::: Recorded data

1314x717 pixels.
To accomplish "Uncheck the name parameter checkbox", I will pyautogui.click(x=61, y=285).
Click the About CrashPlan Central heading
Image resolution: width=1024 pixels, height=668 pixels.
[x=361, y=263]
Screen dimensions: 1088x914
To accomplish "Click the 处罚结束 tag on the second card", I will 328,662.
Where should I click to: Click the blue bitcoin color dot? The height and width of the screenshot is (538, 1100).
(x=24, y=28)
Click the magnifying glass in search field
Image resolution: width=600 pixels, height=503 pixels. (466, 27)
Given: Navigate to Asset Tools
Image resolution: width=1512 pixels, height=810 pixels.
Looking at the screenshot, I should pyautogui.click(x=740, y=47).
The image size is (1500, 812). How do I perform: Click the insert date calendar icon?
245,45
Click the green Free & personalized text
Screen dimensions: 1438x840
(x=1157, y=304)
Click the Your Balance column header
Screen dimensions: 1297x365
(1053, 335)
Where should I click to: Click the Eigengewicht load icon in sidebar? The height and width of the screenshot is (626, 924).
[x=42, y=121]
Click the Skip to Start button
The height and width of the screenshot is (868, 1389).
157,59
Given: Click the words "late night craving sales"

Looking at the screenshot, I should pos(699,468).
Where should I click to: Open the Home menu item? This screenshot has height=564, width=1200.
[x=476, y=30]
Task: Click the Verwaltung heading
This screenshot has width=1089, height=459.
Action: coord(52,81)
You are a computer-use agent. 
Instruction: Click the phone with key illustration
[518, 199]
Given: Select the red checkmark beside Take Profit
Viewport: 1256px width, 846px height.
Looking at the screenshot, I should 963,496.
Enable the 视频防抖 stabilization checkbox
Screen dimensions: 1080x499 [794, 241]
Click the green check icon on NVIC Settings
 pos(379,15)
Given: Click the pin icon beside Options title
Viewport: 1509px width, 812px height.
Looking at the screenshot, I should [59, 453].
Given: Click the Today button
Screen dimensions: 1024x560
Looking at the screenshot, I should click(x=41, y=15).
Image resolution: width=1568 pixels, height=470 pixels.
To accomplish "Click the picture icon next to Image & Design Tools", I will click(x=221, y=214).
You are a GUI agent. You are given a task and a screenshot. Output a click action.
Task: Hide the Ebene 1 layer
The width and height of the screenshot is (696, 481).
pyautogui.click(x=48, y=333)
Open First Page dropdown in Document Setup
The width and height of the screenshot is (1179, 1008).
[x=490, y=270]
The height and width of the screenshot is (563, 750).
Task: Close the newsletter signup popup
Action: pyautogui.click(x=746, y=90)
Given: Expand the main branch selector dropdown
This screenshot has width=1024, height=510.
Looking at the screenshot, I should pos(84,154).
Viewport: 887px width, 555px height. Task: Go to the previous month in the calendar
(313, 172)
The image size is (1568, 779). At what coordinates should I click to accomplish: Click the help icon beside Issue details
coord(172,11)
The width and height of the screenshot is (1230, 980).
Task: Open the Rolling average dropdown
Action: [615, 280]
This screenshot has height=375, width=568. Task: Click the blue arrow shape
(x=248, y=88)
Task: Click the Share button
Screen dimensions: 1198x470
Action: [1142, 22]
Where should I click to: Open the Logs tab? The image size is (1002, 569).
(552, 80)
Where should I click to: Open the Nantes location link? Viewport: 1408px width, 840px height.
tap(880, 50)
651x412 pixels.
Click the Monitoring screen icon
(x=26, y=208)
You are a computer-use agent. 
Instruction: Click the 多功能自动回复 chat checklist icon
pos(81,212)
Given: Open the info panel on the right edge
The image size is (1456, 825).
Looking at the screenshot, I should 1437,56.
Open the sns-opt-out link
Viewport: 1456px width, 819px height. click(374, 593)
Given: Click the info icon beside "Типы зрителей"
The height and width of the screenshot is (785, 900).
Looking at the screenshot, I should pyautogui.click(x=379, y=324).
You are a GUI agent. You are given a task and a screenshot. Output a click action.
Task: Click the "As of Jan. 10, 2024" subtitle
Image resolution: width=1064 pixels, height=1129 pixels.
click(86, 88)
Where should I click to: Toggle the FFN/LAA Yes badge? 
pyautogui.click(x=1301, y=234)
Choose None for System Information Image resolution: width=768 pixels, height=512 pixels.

::::::

**Your goal**
Copy out the lines of the entries above again without changes, starting at the line that contains "Where should I click to: Click the Eigengewicht" and ending at the line that contains "Looking at the screenshot, I should [59, 453].".

**Answer to this task**
Where should I click to: Click the Eigengewicht load icon in sidebar? The height and width of the screenshot is (626, 924).
[x=42, y=121]
Click the Skip to Start button
The height and width of the screenshot is (868, 1389).
157,59
Given: Click the words "late night craving sales"

Looking at the screenshot, I should pos(699,468).
Where should I click to: Open the Home menu item? This screenshot has height=564, width=1200.
[x=476, y=30]
Task: Click the Verwaltung heading
This screenshot has width=1089, height=459.
Action: coord(52,81)
You are a computer-use agent. 
Instruction: Click the phone with key illustration
[518, 199]
Given: Select the red checkmark beside Take Profit
Viewport: 1256px width, 846px height.
Looking at the screenshot, I should 963,496.
Enable the 视频防抖 stabilization checkbox
Screen dimensions: 1080x499 [794, 241]
Click the green check icon on NVIC Settings
 pos(379,15)
Given: Click the pin icon beside Options title
Viewport: 1509px width, 812px height.
Looking at the screenshot, I should [59, 453].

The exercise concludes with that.